Pio’s mother and father didn’t  understand, while they were risking their life helping English soldiers prisoners of war (Northern Italy was occupied by Nazi army, my country was a partisan zone and Nazi made massacres of civil people in  some villages), why their son did not collaborate with English people in England: English soldiers were dying to make Italy free.

My grandmother Anna got scared when the first letter from  Spencers Wood arrived from Berkshire because on the letter adress she read “German Camp”. My father wrote to her that he had not become a Nazi or a Fascist and that he was not in danger, he was in good conditions.

My father understood that English people were suffering in time of war. He did not worked in industries but he helped working in road maintenance or other works. He admired  English technical and scientific knowledges.

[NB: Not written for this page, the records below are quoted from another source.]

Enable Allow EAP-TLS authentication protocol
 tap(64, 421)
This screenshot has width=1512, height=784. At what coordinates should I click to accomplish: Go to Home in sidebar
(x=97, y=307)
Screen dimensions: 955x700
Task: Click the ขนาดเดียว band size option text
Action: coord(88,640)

He  brought to Italy some little scientifical tools and some English books and he was sorry because he left in England a large Bible with images he had never seen in Italian Bibles.

Year after year in his letters he told his mother Anna that “he was almost accustomed to prisoner’s life” (six years!!),  and after his return, he told that he had hoped, after Cassibile armistice (1943), to return in Italy and fight for his country against Nazi and Fascist army but it had not been possible.

He was born in 31-12-1920. When he left his town San Michele in 1939 for military service he was a young guy you see in passport photo; Mussolini declared war in june 1940 and my father went by train from Boves (Piemonte)  to Neaples where shipped to Libia. When he returned from Great Britain to Italy in August 1946 his father Giuseppe, who was waiting for his son’s arrive in Modena Station, did not recognize him among the passengers, he thought his son would not arrive and he went away. They recognized themselves only when they arrived in Sassuolo.

The war declared by fascist regime and wanted by a huge part of italians people had destroyed his youth and changed forever his life.

I have about one hundred letters from Boves and Neaples in Italy, Bardia in Libia, Bombay [and] Bangalore  in India and from England camp n. 88 Mortimer and from camp N. 135 Stanbury House Spencers Wood. My grandmother Anna gave them to me, before dying.

I am copying them down because I would like to publish them.

I am very grateful that you have mailed to me your village history book  and that Great Britain have provided safety for my father in time of war. If he were alive he would be happy of this and be grateful.

I allow you to publish to members of history group and in other way you believe this letter I write,  as you want.

Buona Pasqua

Maria Antonia Bertoni, Maria Cristina Bertoni (my sister), Nora Bondioli Bertoni (my mother)

MY BIBLIOGRAPHY

Prisoners of war and their captors in World War II, edited by Bob Moore and Kent Fedorowich, Berg, Oxford*Washington DC, 1996

Lucio Sponza, Divided Loyalties Italians in Britain during the Second World War, Peter Lang, Bern, 2000

Agostino Bistarelli, La storia del ritorno. I reduci italiani del secondo dopoguerra, Bollati Boringhieri, Torino, 2007.

Isabella Insolvibile, WOPS I prigionieri italiani in Gran Bretagna (1941-1946) Edizioni Scientifiche Italiane, Napoli, 2012

And now: More from Our Village of Spencers Wood, Spencer Wood Local History Group, TJ International  Ltd, Padstow, Cornwall, 2016.